We thank Ken for this special glimpse into the abiding and trailblazing strength of his family’s heritage and contributions to building institutions which established the economic independence and self-determination of African-Americans.
My great, great grandfather, Charles Remond Douglass, named after the abolitionist Charles Lenox Remond, was the third and youngest son of Frederick Douglass and Anna Murray Douglass, born in 1844.
When Frederick Douglass began to assemble the 54th Massachusetts Regiment, he was proud to say that Charles was his first African American recruit to join-up to fight against the Confederacy during the Civil War in what had now become a struggle to end slavery. Having trained for battle, however, illness prevented Charles from participating in the assault on Fort Wagner on Morris Island, near Charleston Harbor and Fort Sumter, South Carolina.

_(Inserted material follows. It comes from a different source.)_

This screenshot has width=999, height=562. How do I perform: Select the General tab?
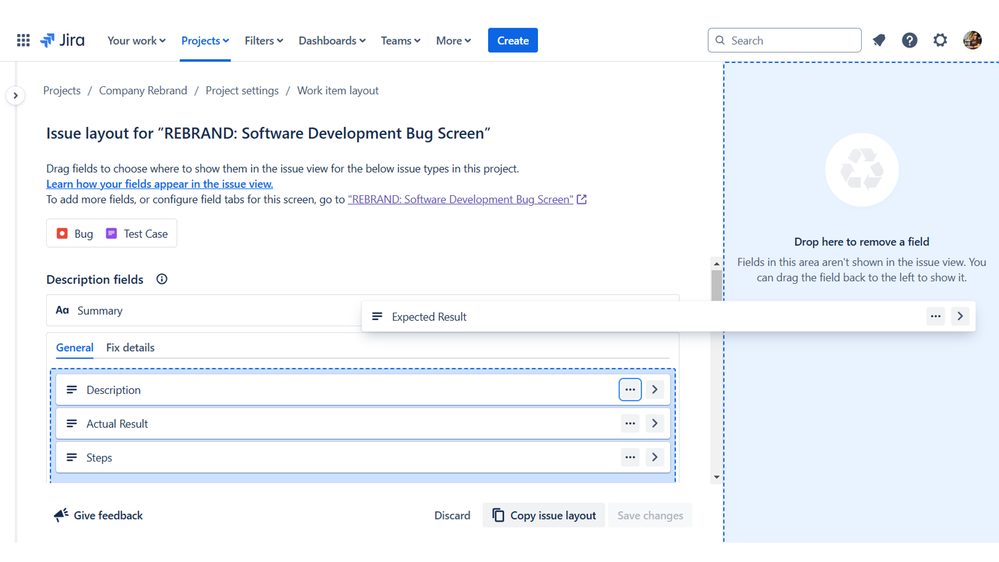coord(75,348)
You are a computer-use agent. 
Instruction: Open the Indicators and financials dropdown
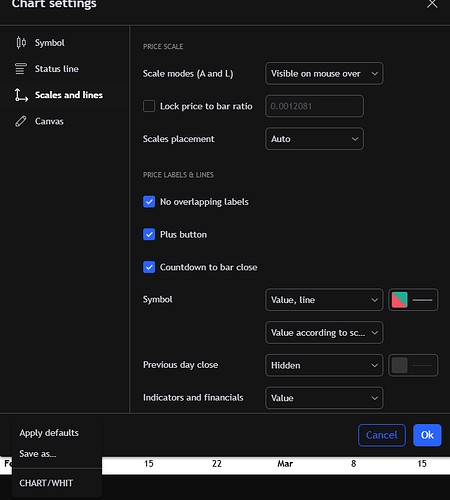[324, 398]
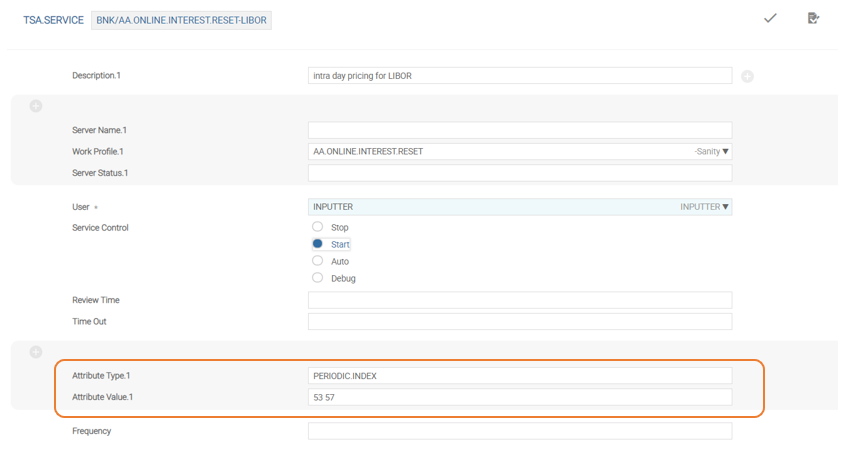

After the war, Charles tried to establish himself in a few careers without much luck. He found a government job at the Freedmen’s Hospital then he worked as a clerk at the Freedmen’s Bureau in Washington DC. In the late 1860’s and early 1870’s, Charles played right field and was an administrator for a DC baseball club called the Mutuals, who at that time, were one on the country’s best negro teams.
It wasn’t until the summer of 1893, however, when Charles purchased 40 acres on the shores of Chesapeake Bay that he found his niche in real estate. Charles subdivided the land and began developing the community of Highland Beach that later became an incorporated town where well-to-do African Americans would come to relax without fear of being harassed by whites. It was there at Highland Beach that Frederick Douglass dreamed of spending his final days, sitting in “the tower” at the top of his home along the shore, looking out across the bay to where he had once felt the lash of the overseer’s whip and where he had finally escaped the bonds of slavery.
I have fond memories of spending my summers in that house at the beach. When I was a little boy, I would sit in my great-great-great-grandfather’s chair in “the tower” and look across the bay to the land of his birth, which looked generations away.
My great-grandmother, Fannie Howard Douglass, or Grandmere as we called her, would sit down, put me on her knee, and with dramatic flair tell me about the first time she met Frederick Douglass as a little girl in Atlanta, Georgia.
Her father, David T. Howard, was born a slave and became one of the nation’s first black millionaires, owning and operating a mortuary business. When Frederick visited Atlanta, my great-great-grandfather Howard would pick him up at the train station in the fanciest horse-drawn carriage in town. Their very tall visitor, with a shock of white hair, made quite an impression on young Fannie.
From that day forward she began referring to him as “The Man with the Big White Hair” and did so until her death at the age of 103. She had no way of knowing at the time that she would grow up and marry his grandson, Joseph. When Grandmere and I were alone in “the tower,” she would point to the land on the other side of the Chesapeake and say, “That’s where Frederick lived as a slave when he was your age.”
I was too young to appreciate the significance of her stories at the time, but now that I am older, I realize how blessed I am to carry those memories today.
Unfortunately, Frederick Douglass’s dream of sitting in “the tower” was never realized. He passed away in 1895 a couple of months before the home was completed.